So, in for a penny, in for a pound, they came up with another brilliant idea. To satisfy the rules, they would put up a show of holding an intergovernmental conference. But they would then doing something quite unprecedented and certainly against the rules. The IGC would be strictly mandated by the European Council to come up with exactly the text the Council had already approved.

At this point, many of the heads of government making up the Council, realising that they had stitched the whole thing up so neatly that they were virtually home and dry, came out in the open and admitted that the old Constitution and the new treaty were pretty well identical. 90 percent the same? 96 percent? 98 percent? 99 percent? Who cares?

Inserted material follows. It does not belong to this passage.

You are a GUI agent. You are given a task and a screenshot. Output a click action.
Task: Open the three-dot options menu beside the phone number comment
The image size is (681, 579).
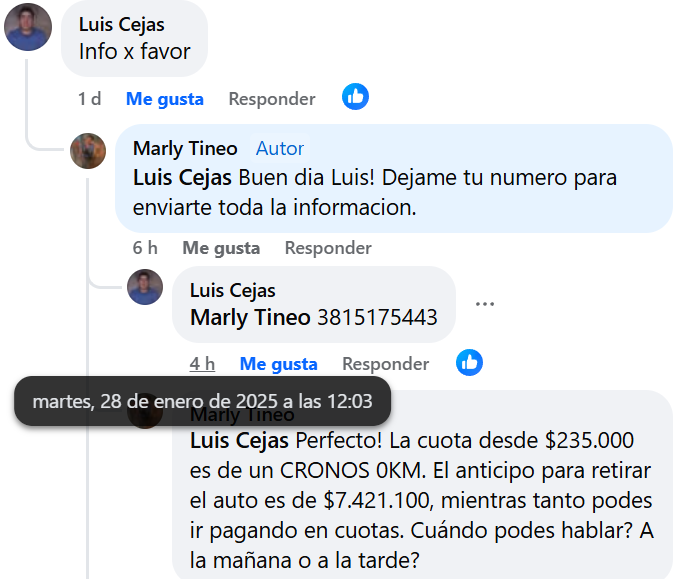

Only one prime minister, as we know, in his brooding, devious way, didn't think he could dare admit that the two documents were in effect the same. He knew he was committed to grant a referendum on the Constitution, and that this was the solemn promise on which his party had been elected.

So if he admitted like the others that the new treaty was just the Constitution under another name, he would have great difficulty in explaining why he was going to break that promise, by refusing to hold a referendum he knew he would every chance of losing.

So he decided not only to break his promise but to tell a blatant lie into the bargain – perhaps the most brazen and shameless lie that any prime minister of this country has ever uttered.

His calculation was, and clearly remains, that the people of Britain didn't ultimately care enough about this issue, or understand sufficiently what was at stake, for them to do anything but make a kind of token, half-hearted fuss about it. Some of the press would jump up and down. The Tories might make half-angry noises. But ultimately Mr Brown thought he could rely on his majority in Parliament, and that within a few months the whole thing would be done and dusted. Britain would have ratified the treaty, just like everyone else, and Europe would have its Constitution by any other name.

Now I don't have to explain to you in this hall what the new treaty does for the way we are governed. It certainly doesn't mark the absolute end of the road the European project has been travelling these past 50 years or more. But it is equally a further giant step towards the creation of that supra-national government for Europe which the project’s original handful of visionaries were dreaming of as long as the 1920s.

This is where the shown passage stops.